Comment 1 Philipp Hahn

2012-07-20 20:16:55 CEST

Angepasst übernommen.
svn34327, ucslint_3.0.0-1

Comment 2 Lukas Walter

2012-10-16 13:51:49 CEST

In meinen Tests ist es mir gelungen eine falsch-positiv Meldung zu erzeugen:
=======================
E:0008-1: univention-bind/test.py:12: substitutes before translation: _('''foo bar''')


test.py:
============
def main():
        print 'Boing'
        print _('Dieser Test ist ok')
        print _('Hier lieg auch %d Problem vor') % 0
        x = 'hier'
        print _('Aber %s knallts' % x)
        # _('Im Kommentar %s aber nicht' % x)
        print _('foo %s bar' % x)
        print _('foo %s \'bar' % x)
        print _("foo %s bar" % x)
        print _("foo %s \"bar" % x)
        print _('''foo bar''')
        print _("""foo %s bar""" % x)
        print _('''foo %s \'''bar''' % x)
        print _("""foo %s \"""bar""" % x)

Comment 3 Philipp Hahn

2012-10-17 10:35:03 CEST

(In reply to comment #2)
> In meinen Tests ist es mir gelungen eine falsch-positiv Meldung zu erzeugen:
> =======================
> E:0008-1: univention-bind/test.py:12: substitutes before translation: _('''foo
> bar''')

Die Regular Expression wurde nochmal überarbeitet und erkennt nun auch diesen Fall. Zumdem werden jetzt auch Unicode- und Raw-String korrekt erkannt.

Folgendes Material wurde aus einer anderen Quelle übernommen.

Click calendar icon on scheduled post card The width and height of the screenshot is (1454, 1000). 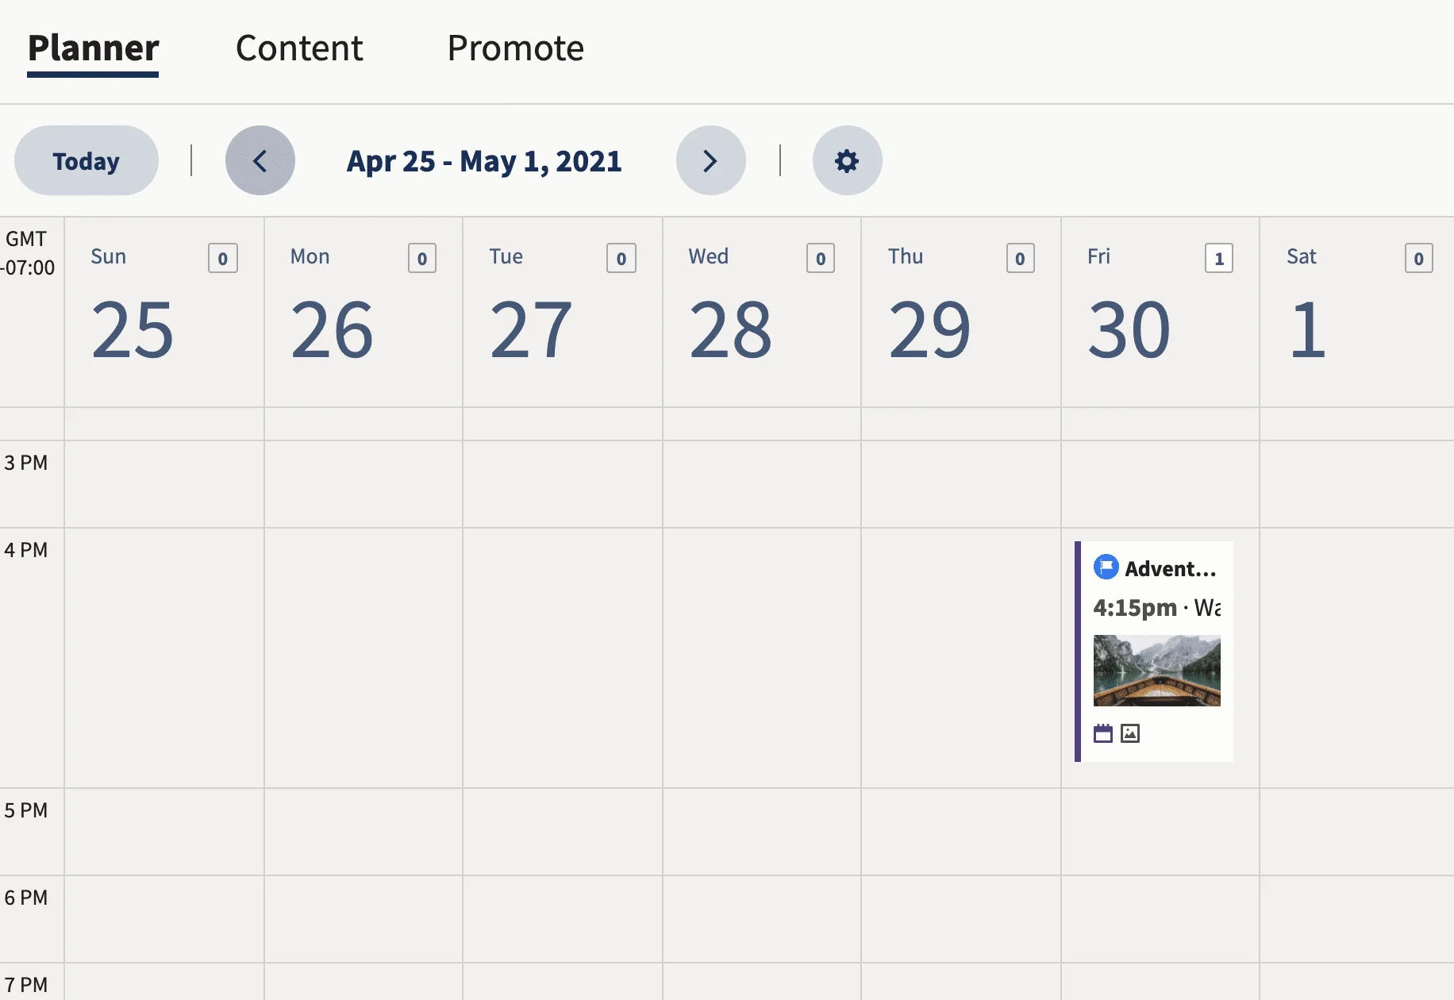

svn36379, ucslint_3.0.4-3.55.201210171028
ChangeLog: ±0

Comment 4 Lukas Walter

2012-10-17 12:05:29 CEST

(In reply to comment #3)
> (In reply to comment #2)
> > In meinen Tests ist es mir gelungen eine falsch-positiv Meldung zu erzeugen:
> > =======================
> > E:0008-1: univention-bind/test.py:12: substitutes before translation: _('''foo
> > bar''')
> 
> Die Regular Expression wurde nochmal überarbeitet und erkennt nun auch diesen
> Fall. Zumdem werden jetzt auch Unicode- und Raw-String korrekt erkannt.
> 
> svn36379, ucslint_3.0.4-3.55.201210171028
> ChangeLog: ±0

Fehler tritt nicht mehr auf.

Changelog passt,
Verified.

Comment 5 Stefan Gohmann

2012-12-12 21:09:58 CET

UCS 3.1-0 has been released: 
 http://forum.univention.de/viewtopic.php?f=54&t=2125

If this error occurs again, please use "Clone This Bug".